The worst Nazi collaborator was a French national hero in World War I

Team Mighty
Feb 21, 2023 10:25 AM PST
3 minute read
nazi collaborator

Pétain meeting Hitler at Montoire on 24 October 1940; Joachim von Ribbentrop on the right, Hitler’s interpreter, Paul Schmidt, in the centre.

SUMMARY

When Nazi Germany invaded Poland in 1939, the Third French Republic, along with Britain, demanded the immediate withdrawal of German…

When Nazi Germany invaded Poland in 1939, the Third French Republic, along with Britain, demanded the immediate withdrawal of German troops from the country. When the Germans didn’t leave, World War II in Europe began. After a brief period of minimal fighting called the Phoney War, the Germans launched their blitzkrieg of Western Europe. By June 1940, the government of France had fallen.

Germany occupied northern France and governed from Paris, while the rest of the country was largely unoccupied and governed from the resort city of Vichy. Vichy France actively collaborated with the Nazi regime from Berlin, the French Republic was gone, and was replaced by a dictatorship. The architect of the collaborationist French government was World War I hero Marshal Philippe Pétain. 

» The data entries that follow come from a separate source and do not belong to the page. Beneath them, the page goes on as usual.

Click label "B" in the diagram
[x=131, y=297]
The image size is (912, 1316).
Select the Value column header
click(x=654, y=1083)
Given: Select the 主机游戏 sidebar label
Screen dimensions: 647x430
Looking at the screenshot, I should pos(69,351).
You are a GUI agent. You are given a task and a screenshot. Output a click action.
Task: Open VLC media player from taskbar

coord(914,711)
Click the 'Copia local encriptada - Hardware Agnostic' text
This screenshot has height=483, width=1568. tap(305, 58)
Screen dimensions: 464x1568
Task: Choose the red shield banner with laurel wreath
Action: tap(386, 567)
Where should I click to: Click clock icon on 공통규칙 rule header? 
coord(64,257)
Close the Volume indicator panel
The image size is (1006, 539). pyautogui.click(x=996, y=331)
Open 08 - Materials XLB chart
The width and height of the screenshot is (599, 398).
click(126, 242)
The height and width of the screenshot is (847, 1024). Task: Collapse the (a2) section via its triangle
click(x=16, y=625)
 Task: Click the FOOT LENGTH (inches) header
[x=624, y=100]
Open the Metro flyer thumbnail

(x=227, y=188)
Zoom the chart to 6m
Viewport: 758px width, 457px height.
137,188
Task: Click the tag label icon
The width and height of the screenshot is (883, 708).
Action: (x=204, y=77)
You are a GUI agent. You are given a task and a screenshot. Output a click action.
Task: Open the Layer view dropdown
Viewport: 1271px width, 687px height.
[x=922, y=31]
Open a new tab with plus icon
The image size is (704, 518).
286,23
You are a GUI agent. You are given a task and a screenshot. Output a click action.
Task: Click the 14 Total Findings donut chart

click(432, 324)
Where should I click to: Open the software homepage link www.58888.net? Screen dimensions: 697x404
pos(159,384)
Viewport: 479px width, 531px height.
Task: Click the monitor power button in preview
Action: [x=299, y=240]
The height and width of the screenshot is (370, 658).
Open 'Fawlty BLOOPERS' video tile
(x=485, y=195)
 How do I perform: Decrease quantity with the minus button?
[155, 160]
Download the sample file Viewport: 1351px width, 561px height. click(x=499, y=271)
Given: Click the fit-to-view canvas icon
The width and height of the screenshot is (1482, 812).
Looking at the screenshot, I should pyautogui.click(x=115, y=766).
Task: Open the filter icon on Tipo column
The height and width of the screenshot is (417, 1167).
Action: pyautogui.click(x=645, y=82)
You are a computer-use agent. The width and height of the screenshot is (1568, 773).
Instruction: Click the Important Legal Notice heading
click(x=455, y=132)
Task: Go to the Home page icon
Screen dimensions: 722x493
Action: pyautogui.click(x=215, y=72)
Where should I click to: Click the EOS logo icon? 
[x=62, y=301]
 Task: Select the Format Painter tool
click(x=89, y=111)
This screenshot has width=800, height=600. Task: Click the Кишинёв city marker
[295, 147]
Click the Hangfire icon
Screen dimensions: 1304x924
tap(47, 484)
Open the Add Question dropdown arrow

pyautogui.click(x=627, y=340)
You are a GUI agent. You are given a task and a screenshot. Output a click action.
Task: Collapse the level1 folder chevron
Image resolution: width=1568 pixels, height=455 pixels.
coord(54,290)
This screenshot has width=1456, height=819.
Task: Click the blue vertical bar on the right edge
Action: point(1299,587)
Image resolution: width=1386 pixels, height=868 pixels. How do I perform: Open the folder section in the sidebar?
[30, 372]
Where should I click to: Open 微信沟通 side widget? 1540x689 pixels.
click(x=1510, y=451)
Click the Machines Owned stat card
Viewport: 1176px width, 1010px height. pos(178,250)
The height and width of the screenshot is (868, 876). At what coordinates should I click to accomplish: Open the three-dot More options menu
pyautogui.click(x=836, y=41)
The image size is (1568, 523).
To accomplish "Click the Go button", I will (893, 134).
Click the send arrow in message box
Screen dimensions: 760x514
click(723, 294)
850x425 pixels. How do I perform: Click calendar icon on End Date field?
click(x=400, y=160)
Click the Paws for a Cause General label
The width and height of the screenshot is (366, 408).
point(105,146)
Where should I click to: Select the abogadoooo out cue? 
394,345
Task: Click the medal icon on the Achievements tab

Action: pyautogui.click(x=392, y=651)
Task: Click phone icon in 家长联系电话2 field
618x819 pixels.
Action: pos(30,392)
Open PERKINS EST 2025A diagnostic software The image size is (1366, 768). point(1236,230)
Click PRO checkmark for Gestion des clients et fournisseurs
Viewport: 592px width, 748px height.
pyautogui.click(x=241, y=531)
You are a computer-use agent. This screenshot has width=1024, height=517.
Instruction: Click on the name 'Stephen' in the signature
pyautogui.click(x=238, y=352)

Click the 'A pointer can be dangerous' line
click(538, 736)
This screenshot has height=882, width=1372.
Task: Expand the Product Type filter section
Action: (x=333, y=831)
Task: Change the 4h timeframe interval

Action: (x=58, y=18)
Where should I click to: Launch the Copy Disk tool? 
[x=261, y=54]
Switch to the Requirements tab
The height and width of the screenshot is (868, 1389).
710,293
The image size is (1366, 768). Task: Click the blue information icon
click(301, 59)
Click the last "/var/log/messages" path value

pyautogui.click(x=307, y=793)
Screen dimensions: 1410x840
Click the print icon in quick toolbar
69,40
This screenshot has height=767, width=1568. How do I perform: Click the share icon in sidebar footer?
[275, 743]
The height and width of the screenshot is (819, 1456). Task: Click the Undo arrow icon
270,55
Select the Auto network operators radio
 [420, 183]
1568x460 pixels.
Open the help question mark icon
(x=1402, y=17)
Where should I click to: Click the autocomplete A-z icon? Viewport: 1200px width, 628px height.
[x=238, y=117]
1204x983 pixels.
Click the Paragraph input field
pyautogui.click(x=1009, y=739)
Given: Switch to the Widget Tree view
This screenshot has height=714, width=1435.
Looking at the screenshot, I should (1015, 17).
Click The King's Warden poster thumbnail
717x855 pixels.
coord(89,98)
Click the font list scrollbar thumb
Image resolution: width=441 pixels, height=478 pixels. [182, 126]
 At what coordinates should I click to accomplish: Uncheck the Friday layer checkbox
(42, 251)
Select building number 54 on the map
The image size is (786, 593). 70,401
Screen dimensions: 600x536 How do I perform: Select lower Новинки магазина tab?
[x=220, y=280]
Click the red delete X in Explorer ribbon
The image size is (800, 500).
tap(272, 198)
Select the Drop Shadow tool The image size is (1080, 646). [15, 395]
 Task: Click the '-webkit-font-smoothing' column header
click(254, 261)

The Pétain Family’s military history dates back as far as Napoleon’s Grande Armée. Philippe Pétain’s military career began when he was just 17, when he enrolled in the Saint-Cyr Military Academy in 1873. As he rose in the ranks, he was highly respected by his superiors and subordinates, including a young Charles de Gaulle. Col. Pétain was looking forward to retirement when World War I broke out

French forces on the Western Front of World War I struggled against the German invasion in the early years of the war. Pétain had a different view of combat strategy than most other French officers. Rather than launching massive infantry assaults, he believed that superior firepower was better to overwhelm the enemy. As a result, Pétain saw much more success in those days than other commanders, as the fighting became a war over a few yards between trenches. 

Philippe Pétain in 1941.

He was made a general and led the French at the 1916 Battle of Verdun as commander of the Second Army. As the battle progressed, he introduced a new innovation, rotating troops out of the trenches every two weeks and moving them via train. The fresh troops and constant supply allowed the French to grind the Germans down at Verdun. Pétain was promoted to Chief of Staff. 

His repeated successes in the closing days of the war led to him being made a Marshal of France and one of France’s greatest military heroes. He was present at the signing of the Treaty of Versailles that ended World War I. He became a proponent of building the Maginot Line as France drew down its postwar forces and even entered government as Minister of War. But government soured him, and the War Ministry was unable to secure France with what Pétain believed it needed. 

When the Nazis invaded France in 1940, Pétain was back in government and saw the military situation as hopeless. As a deputy Prime Minister, when the government fell, Pétain took over. France under Pétain signed an armistice with Germany, moved the government to Vichy and became a de facto dictator of what was now called the “French State.” He led a repressive puppet  government that enforced Germany’s antisemitic laws and laws against refugees until 1944. He was forcibly moved to Germany as the Allied invasion of France progressed, but eventually made his way back to France via Switzerland.

After the war, Pétain was put on trial for treason and other crimes, all of which he was found guilty. He was sentenced to death by a one-vote majority. Since Pétain was in his 70s at the time, he was not executed. Instead, Charles de Gaulle’s new government stripped him of his awards and honors, except for that of Marshal of France, and sentenced him to life in prison. By 1949, he was completely senile and he died in a hospital in 1951. His name is still subject to controversy in France.